Existence of known inhibitors
Next, the literature was searched for previously reported inhibitors of the selected targets. As expected, none of the targets presented in Table 1 are inhibited by commercially available antibiotics. Through analysis of scientific literature we were able to identify inhibitors targeting a few of the listed targets but, to our knowledge, none has gone beyond laboratory studies: the ZipA/FtsZ interaction has been reported to be inhibited by certain antimicrobial compounds39,40; the insect peptide Thanatin blocks LptA41; compound IMB-881 blocks the interaction between LptA and LptC42; JB-95 inhibits b-barrel proteins including LptD43; MAC13243 inhibits LolA44; BamD is inhibited by an inhibitory peptide45 while the compound IMB-H4 has been shown to block BamA-BamD interaction46, and MukB is inhibited by the small molecules Michellamine B and NSC26059447. Finally, multiple inhibitory compounds targeting TonB have been identified48–50. Thanatin has been shown to possess antimicrobial activity against several Gram-negative bacteria beyond E. coli, including K. pneumoniae, Salmonella typhimurium and Enterobacter cloacae41. IMB-H4 was also able to inhibit growth in K. pneumoniae, P. aeruginosa and A. baumannii46. NSC176319 was found to be active against S. aureus and permeabilised P. aeruginosa and A. baumannii47. JB-95 was reported to have antimicrobial activity against A. baumannii, P. aeruginosa and Staphylococcus aureus43, MAC13243 has been shown to also be active against P. aeruginosa44 and TonB inhibition has been shown to affect A. baumanii49. With the information provided in this study, some of these inhibitors may represent starting scaffolds for development into pathogen-specific antibacterials. In addition, they might represent useful tools in validating future target-based assays.
Target structure
Structure-guided drug design is a powerful in silico approach that can rapidly screen millions of compounds for their ability to dock into a desired target, and identified hits can subsequently be tested in vitro. Thus, 3D structures at a high enough resolution represent an advantage for the targets identified in this study.

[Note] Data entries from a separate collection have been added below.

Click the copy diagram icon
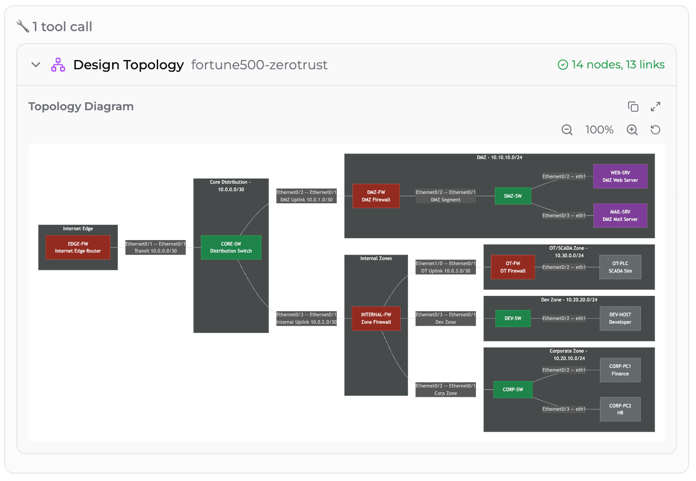 [633, 107]
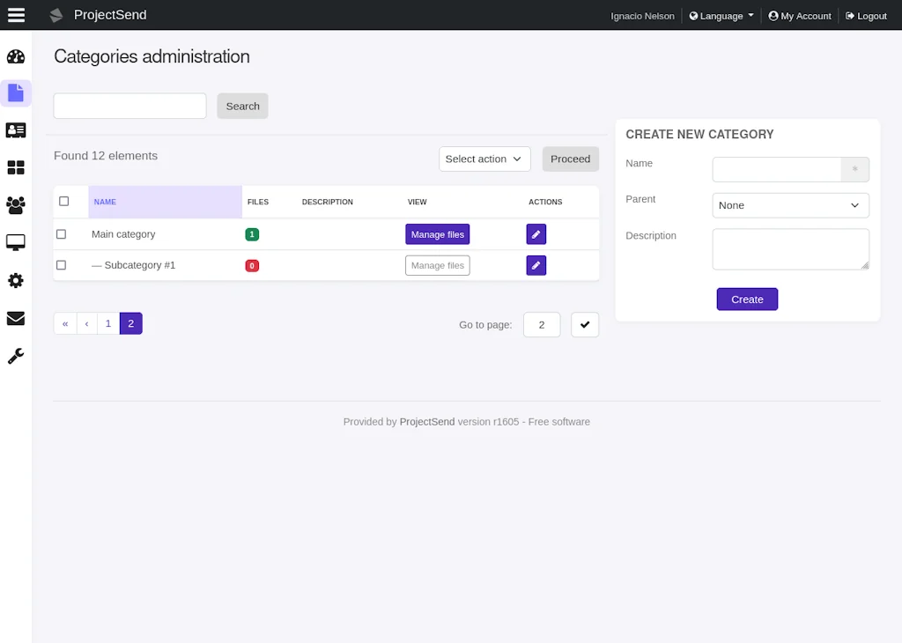Click Manage files for Main category
This screenshot has height=643, width=902.
coord(437,233)
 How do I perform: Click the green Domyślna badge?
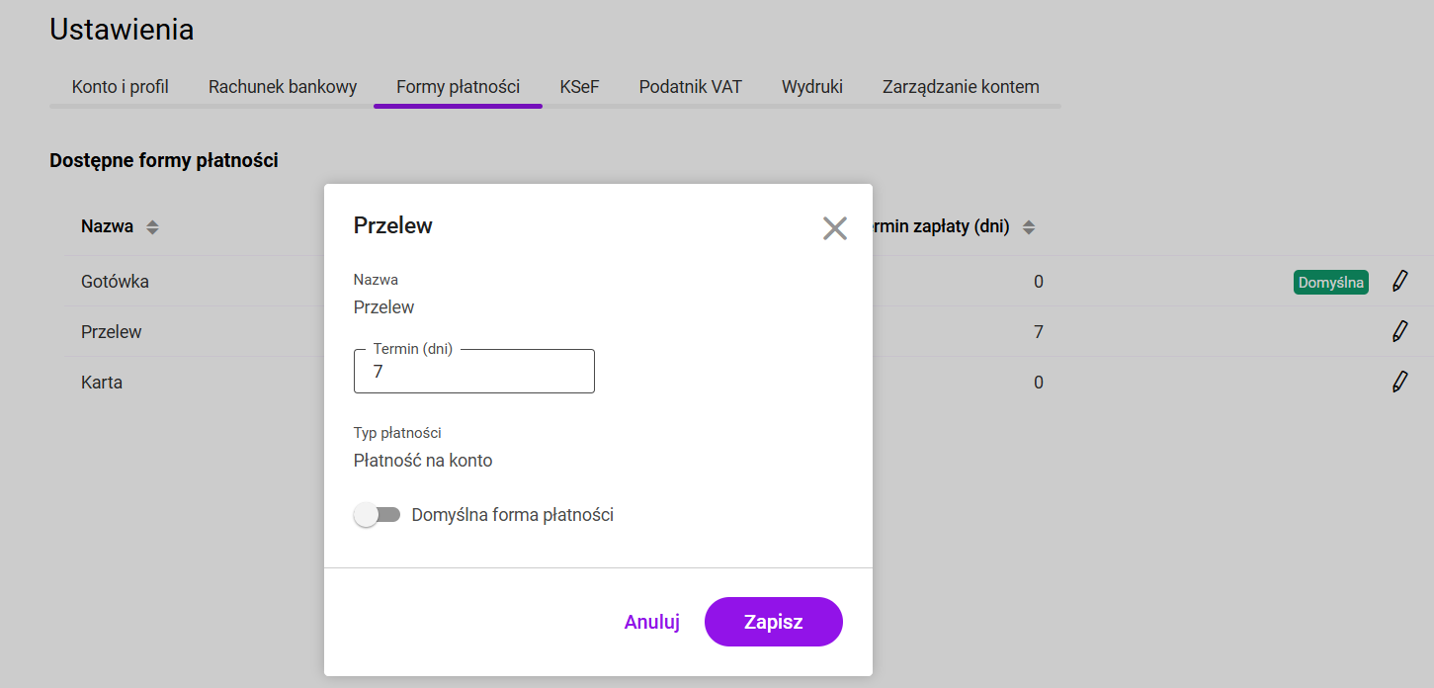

Information retrieved from the Protein Data Bank (PDB)51 showed that 3D structures at a resolution of <3 Å existed for 18 proteins, >3 Å for 6 proteins and no structure could be found for 3 proteins, while YrfF was associated with a structure but no resolution information was reported in the database, and no structure had been reported for the remaining nine protein targets (Table 1).